WHAT NEEDS TO BE DONE:
Write out the entries exactly. None of the pictures should appear in the copy.

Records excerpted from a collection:

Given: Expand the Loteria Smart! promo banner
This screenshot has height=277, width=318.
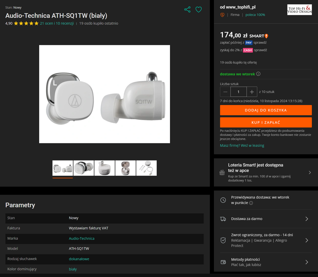Looking at the screenshot, I should (x=310, y=173).
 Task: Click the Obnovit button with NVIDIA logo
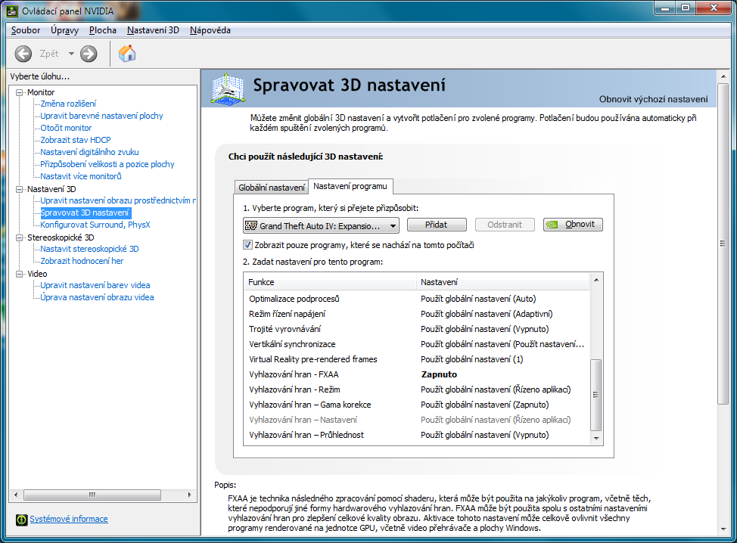point(573,225)
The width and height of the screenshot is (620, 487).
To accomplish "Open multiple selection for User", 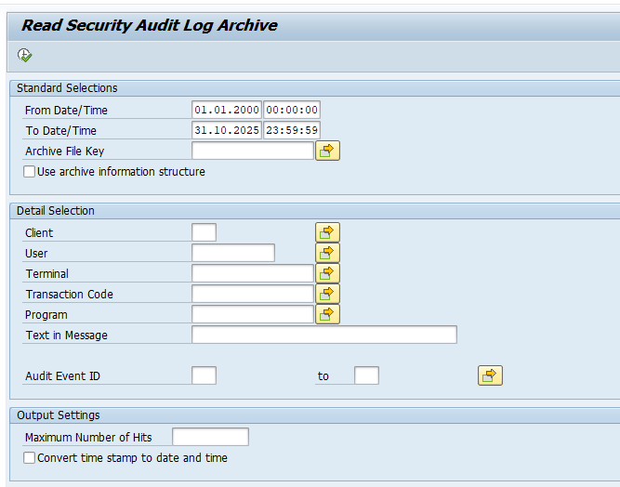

ANSWER AREA:
Given: Expand the Loteria Smart! promo banner
This screenshot has height=277, width=318.
Looking at the screenshot, I should (x=310, y=173).
 Task: Click the Obnovit button with NVIDIA logo
point(573,225)
The width and height of the screenshot is (620, 487).
To accomplish "Open multiple selection for User", 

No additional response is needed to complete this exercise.